"This development is driven by a decline in private foreign debt growth amid the relatively stable growth of the government’s external debt," Head of the BI Communication Department Onny Widjanarko noted in a statement in Jakarta, Tuesday.
He expounded that Indonesia's foreign debt position at the end of July 2020 was recorded at US$409.7 billion, comprising the public sector, the Government and Central Bank, $201.8 billion; and the private sector, including state-owned enterprises (BUMN) $207.9 billion.
Widjanarko remarked that the government's foreign debt position at the end of July 2020 was recorded at $199 billion, or grew 2.3 percent yoy, relatively stable as compared to the 2.1-percent yoy growth in June 2020.
"This development is owing to the withdrawal of part of the commitment of multilateral institutions and the issuance of Samurai Bonds to meet financing requirements, including for handling the COVID-19 pandemic and the National Economic Recovery Program (PEN)," he explained.
The government's external debt is managed in a measured and prudent manner to support priority spending, specifically the health services sector and social activities amounting to 23.6 percent of the total debt and the construction sector, 16.5 percent.

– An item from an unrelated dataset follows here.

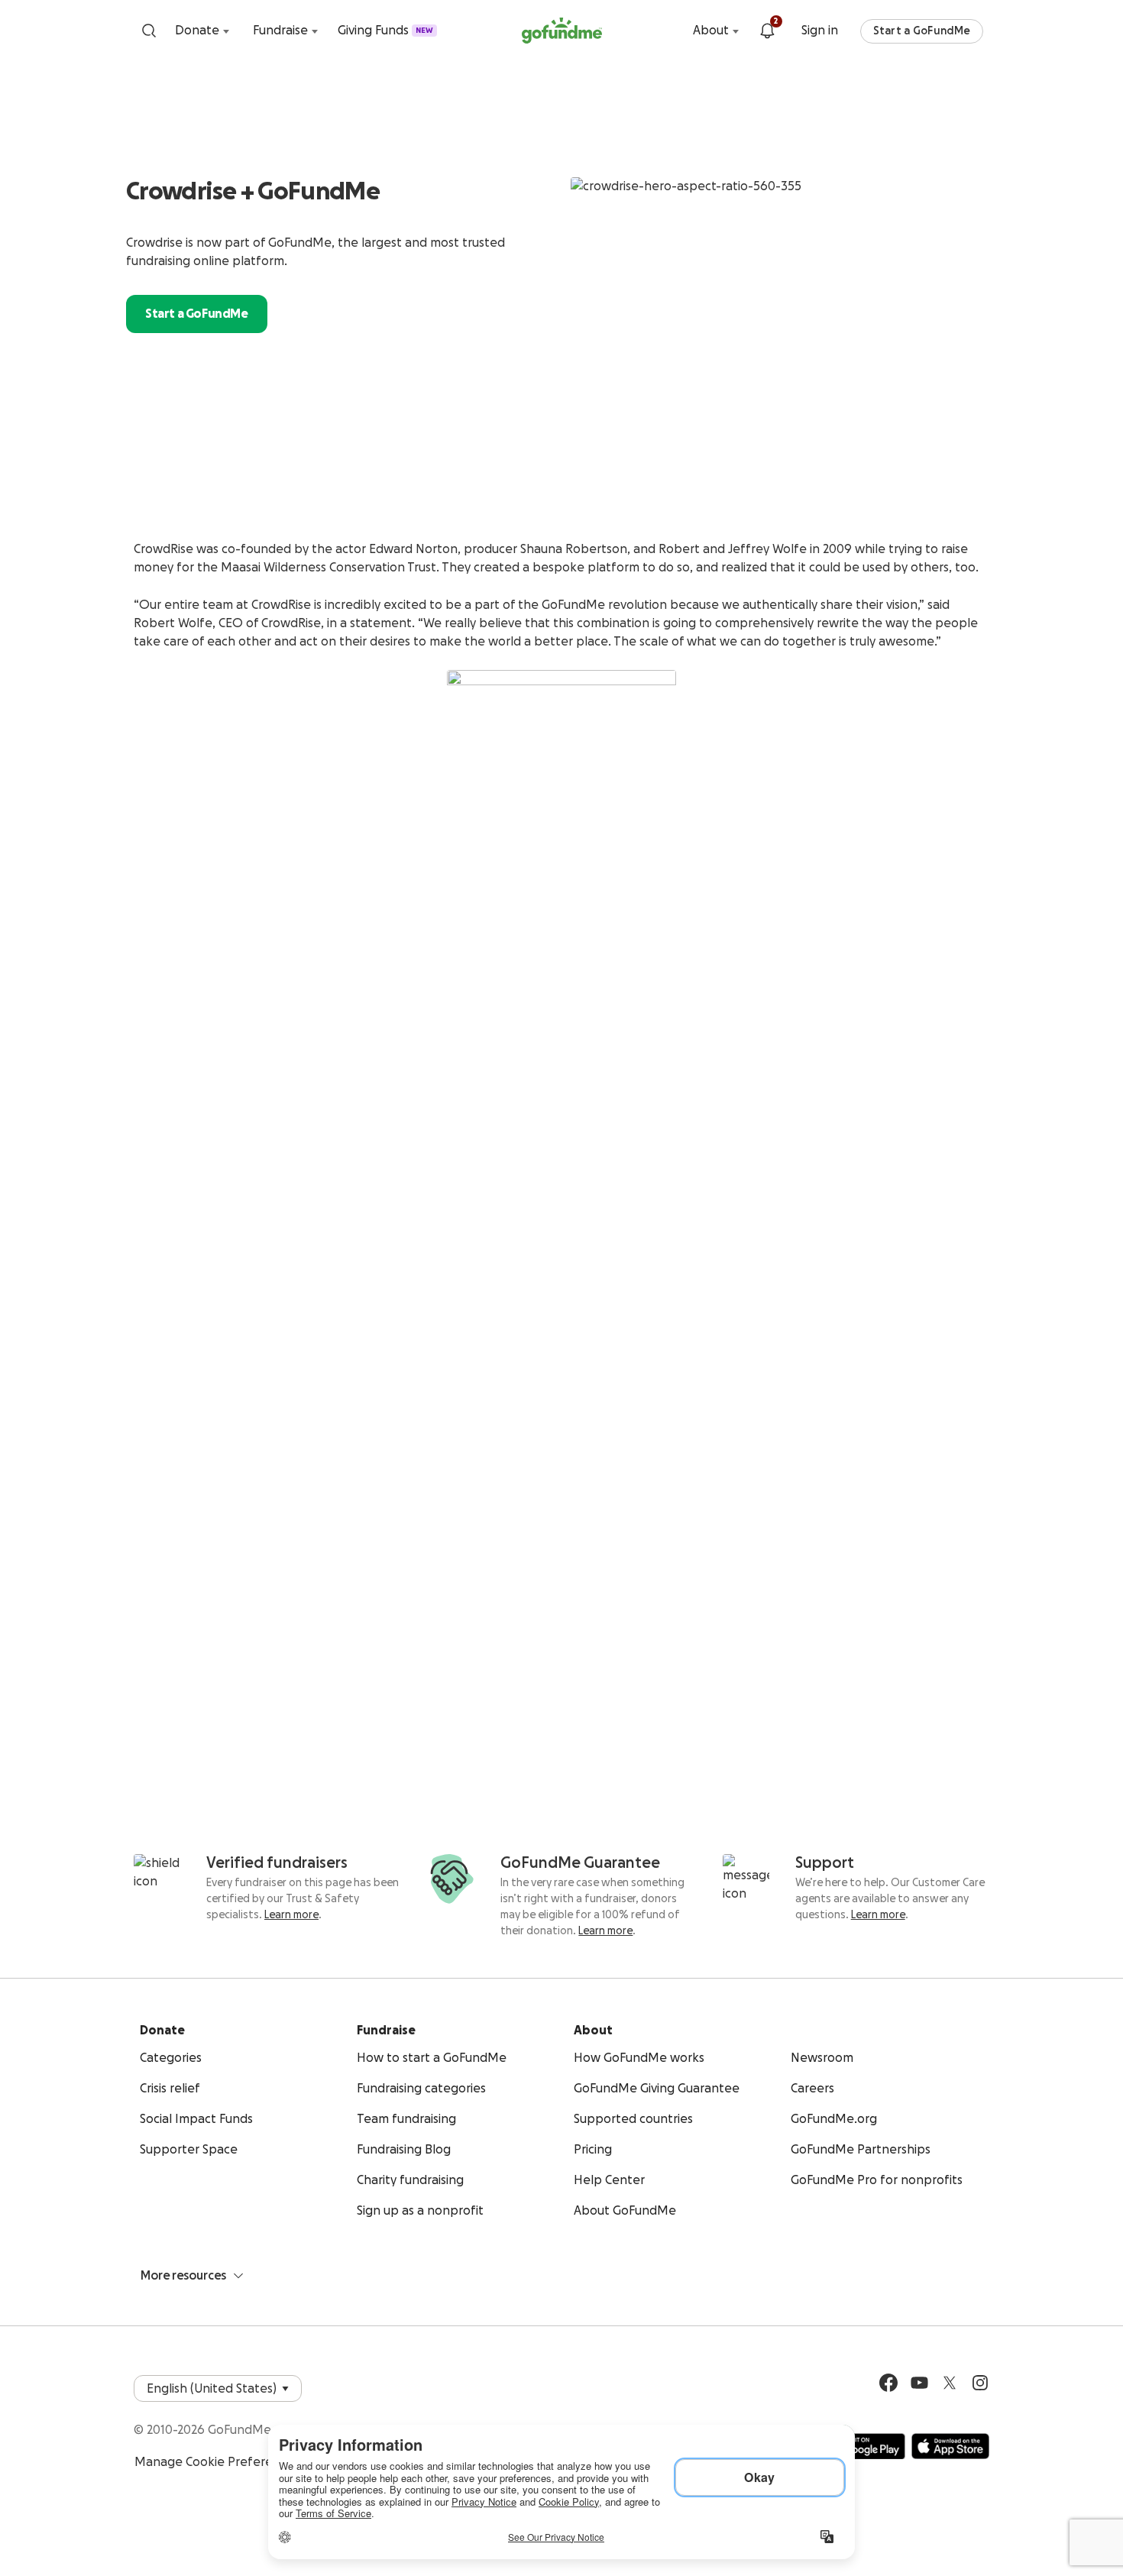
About (711, 30)
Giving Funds (385, 30)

Furthermore, 16.4 percent for the education services sector; the financial services and insurance sector, 11.9 percent; and the government administration, defense, and compulsory social security sector, 11.8 percent.

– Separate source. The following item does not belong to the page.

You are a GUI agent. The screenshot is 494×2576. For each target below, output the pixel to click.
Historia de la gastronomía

Meanwhile, private external debt growth in July 2020 was recorded at 6.1 percent yoy, slower than the 8.3-percent yoy growth in June 2020.
"The development of foreign debt is influenced by the continued slowdown in the growth of non-financial institutions’ corporate external debt (PBLK) and the contraction of external debt of financial institutions (LK)," Widjanarko stated.
PBLK's external debt grew by 8.7 percent yoy, slowing down, from 11.5 percent yoy in the previous month. LK foreign debt also contracted by 2.2 percent yoy, although it increased slightly from the 1.9-percent yoy contraction in the previous month.
Some of the largest debt sectors, reaching 77.2 percent of the private debt, are the financial services and insurance sector, the electricity, gas, steam / hot and cold air (LGA) procurement sector, the mining and quarrying sector, and the manufacturing sector.
With this development, the structure of Indonesia's foreign debt remains healthy, supported by the application of prudential principles in its management, with the ratio to the gross domestic product reaching 38.2 percent.
"The structure of Indonesia's foreign debt remains dominated by long-term debt, with a share of 89.1 percent of the total foreign debt," Widjanarko noted.
In order to maintain a healthy foreign debt structure, BI and the government will continue to intensify coordination in monitoring debt developments, backed by the application of prudential principles in its management.